Contracts and data shapes¶
- Not documented yet: canonical wire contracts for the Supervisor control channel and status responses.
- See the Supervision Subsystem contract doc for invariants and required behaviors:
README.Files/Subsystems/Supervision/README.md.
Configuration, operational data, and paths¶
- Supervisor configuration overlays and operational artifacts must follow the Operational Data Policy.

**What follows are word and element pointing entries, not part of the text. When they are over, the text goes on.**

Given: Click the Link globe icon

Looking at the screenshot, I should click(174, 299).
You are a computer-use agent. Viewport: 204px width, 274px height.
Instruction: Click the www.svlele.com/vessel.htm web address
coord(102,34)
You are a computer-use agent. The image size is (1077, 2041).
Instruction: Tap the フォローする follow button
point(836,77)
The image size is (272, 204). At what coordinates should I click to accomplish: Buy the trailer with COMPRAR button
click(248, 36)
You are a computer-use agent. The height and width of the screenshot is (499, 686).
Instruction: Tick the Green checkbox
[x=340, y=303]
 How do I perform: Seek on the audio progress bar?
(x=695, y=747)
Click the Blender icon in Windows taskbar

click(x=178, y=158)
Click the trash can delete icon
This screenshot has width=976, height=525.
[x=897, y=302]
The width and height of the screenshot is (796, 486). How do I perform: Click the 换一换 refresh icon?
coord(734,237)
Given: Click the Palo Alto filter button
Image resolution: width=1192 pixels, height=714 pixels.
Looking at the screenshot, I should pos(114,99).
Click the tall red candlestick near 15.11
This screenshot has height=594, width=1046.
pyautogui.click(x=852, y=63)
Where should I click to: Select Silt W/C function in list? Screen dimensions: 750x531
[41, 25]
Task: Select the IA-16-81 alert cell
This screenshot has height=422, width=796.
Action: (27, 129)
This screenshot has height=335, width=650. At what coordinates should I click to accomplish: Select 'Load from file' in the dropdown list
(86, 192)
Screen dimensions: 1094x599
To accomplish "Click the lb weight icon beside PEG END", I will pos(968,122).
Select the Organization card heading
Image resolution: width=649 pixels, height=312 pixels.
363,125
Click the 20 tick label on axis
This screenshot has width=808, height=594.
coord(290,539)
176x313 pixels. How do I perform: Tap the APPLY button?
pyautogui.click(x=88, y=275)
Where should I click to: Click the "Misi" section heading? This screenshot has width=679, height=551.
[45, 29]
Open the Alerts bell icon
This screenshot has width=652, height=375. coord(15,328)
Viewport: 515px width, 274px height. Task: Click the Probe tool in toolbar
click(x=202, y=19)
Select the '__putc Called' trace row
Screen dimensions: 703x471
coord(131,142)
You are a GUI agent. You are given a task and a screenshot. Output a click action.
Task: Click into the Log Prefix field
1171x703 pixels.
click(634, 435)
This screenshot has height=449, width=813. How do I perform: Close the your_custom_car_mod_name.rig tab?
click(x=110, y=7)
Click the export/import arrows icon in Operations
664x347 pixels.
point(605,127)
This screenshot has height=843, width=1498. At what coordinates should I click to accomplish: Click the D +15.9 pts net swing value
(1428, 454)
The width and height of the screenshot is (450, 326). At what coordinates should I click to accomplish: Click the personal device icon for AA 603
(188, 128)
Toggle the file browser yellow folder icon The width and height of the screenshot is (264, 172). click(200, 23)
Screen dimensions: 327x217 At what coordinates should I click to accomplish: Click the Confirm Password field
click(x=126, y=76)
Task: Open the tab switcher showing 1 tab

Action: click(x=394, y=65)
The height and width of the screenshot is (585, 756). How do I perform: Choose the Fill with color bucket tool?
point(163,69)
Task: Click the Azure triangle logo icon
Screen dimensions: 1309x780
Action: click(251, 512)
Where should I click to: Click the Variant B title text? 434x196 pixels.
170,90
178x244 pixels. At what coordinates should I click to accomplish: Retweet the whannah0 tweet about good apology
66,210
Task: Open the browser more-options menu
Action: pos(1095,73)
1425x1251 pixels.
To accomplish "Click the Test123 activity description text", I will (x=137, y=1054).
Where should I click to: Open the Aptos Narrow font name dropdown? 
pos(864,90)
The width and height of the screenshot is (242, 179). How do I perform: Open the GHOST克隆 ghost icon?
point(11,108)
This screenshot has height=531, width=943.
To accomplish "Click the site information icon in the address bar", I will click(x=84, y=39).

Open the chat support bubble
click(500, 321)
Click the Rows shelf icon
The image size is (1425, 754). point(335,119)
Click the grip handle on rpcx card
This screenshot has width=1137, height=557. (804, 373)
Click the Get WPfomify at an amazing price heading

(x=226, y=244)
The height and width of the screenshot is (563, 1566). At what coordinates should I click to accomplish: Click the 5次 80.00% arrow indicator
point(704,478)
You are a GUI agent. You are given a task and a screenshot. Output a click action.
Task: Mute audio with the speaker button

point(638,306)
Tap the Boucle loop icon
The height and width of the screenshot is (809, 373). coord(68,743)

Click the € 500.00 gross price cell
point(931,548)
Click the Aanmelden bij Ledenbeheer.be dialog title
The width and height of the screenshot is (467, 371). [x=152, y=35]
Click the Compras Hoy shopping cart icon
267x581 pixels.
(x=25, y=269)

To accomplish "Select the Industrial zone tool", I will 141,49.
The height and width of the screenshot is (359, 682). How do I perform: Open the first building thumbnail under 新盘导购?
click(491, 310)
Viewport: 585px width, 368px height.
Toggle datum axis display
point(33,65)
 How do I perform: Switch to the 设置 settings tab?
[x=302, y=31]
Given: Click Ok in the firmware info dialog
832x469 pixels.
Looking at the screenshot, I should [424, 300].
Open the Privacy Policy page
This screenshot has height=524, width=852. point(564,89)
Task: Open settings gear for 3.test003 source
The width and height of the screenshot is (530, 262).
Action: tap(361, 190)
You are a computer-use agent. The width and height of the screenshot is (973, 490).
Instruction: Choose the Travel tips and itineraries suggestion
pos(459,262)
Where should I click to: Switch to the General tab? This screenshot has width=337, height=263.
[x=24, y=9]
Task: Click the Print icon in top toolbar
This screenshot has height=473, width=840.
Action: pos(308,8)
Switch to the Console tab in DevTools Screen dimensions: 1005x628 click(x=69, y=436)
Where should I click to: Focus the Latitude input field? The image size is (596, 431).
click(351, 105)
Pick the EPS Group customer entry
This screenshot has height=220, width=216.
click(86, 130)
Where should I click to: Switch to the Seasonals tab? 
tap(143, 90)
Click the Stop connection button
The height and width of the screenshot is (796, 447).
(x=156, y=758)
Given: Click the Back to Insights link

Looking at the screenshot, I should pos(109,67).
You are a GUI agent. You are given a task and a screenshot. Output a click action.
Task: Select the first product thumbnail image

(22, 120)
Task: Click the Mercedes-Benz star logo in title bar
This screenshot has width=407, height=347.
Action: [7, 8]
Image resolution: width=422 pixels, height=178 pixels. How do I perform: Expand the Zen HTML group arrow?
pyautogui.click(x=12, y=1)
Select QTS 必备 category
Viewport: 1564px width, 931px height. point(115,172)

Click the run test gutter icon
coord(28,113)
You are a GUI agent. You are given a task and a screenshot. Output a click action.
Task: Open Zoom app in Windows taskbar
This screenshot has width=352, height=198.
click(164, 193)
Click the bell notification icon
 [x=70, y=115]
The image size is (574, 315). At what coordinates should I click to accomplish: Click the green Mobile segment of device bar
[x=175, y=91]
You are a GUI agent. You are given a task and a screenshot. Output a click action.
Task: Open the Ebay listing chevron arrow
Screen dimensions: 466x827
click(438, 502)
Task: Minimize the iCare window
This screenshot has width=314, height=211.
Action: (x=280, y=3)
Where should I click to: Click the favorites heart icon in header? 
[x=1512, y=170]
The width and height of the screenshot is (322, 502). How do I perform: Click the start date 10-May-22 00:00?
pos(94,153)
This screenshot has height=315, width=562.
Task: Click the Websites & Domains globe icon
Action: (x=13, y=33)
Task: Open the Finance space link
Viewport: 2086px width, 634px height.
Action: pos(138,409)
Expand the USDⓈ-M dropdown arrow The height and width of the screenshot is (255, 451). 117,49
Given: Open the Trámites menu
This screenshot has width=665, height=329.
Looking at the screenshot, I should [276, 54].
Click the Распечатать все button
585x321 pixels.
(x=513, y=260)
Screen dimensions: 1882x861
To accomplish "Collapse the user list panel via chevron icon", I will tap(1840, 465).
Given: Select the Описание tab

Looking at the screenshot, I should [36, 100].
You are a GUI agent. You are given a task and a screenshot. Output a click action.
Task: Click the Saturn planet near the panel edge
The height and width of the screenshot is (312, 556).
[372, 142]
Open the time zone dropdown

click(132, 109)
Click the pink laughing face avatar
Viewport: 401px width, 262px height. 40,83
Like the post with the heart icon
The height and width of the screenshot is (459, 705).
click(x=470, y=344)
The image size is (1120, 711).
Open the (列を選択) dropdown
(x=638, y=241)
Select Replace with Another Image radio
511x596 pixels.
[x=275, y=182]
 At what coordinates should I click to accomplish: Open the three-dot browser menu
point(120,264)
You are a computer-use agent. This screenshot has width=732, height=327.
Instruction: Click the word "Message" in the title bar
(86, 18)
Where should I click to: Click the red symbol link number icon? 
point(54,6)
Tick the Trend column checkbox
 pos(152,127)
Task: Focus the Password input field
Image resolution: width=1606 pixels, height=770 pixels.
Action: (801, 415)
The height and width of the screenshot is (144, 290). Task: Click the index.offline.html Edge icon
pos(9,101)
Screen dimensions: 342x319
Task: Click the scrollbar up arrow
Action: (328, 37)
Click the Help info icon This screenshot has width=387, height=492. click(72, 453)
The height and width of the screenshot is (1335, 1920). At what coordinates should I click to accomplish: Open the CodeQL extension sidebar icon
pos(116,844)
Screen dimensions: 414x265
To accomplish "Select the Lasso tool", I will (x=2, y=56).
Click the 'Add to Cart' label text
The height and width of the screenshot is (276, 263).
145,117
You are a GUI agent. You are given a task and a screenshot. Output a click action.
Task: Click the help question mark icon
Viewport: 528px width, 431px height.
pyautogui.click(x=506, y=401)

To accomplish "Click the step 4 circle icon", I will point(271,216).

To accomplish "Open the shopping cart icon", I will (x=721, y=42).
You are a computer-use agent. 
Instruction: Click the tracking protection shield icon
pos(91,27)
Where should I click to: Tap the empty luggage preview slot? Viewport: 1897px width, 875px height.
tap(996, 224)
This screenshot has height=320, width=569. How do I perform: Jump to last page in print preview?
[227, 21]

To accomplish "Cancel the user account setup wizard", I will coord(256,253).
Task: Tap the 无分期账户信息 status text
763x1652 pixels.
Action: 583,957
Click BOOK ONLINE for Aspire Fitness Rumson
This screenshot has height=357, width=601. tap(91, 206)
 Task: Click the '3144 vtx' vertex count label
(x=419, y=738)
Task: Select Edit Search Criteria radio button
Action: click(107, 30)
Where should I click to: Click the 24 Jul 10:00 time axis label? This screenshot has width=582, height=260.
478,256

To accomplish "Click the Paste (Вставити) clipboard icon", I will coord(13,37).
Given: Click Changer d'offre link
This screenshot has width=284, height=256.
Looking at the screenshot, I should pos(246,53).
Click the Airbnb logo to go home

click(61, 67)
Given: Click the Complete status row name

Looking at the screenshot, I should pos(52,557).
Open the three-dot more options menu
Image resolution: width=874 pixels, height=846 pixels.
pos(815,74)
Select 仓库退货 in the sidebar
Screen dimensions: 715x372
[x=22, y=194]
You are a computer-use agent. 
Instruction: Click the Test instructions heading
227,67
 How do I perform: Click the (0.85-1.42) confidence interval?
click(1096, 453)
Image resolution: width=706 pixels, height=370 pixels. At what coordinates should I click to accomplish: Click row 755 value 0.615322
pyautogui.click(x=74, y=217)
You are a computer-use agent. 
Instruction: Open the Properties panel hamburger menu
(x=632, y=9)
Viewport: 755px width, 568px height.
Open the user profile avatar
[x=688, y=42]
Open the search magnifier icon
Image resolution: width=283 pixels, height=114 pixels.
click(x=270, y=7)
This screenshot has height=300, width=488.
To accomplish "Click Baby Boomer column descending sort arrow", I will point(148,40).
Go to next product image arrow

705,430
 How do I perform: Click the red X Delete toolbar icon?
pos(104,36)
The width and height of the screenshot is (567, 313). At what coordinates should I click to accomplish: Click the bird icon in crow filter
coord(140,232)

- Not documented yet: canonical file names/paths for supervision-specific state beyond what is described in the Supervisor component README.
Failure modes and expected behaviors¶
- Manifest invalid: fail fast, do not start any components; produce an aggregated operator-facing error.
- Dependency not ready: dependent components do not start; failure is observable in logs/STATUS.
- Crash loop: backoff + quarantine prevent endless churn; storm guard prevents system-wide restart storms.
- Shutdown timeout: forced teardown is applied to the process tree; log the decision and impacted components.
Observability & diagnostics¶
- Primary evidence is per-component unified logs and Supervisor logs.
- STATUS output should allow quick triage: which component is quarantined, restart counters, last exit codes.
- Support bundles should include Supervisor state plus component logs for the relevant time window.
Testing & validation expectations¶
- Validate
--dry-runagainst staged apps. - Validate startup ordering and readiness gating.
- Validate restart/quarantine logic with a controlled crash harness.
- Validate control channel authorization/ACL behavior.
- Validate clean shutdown of process trees.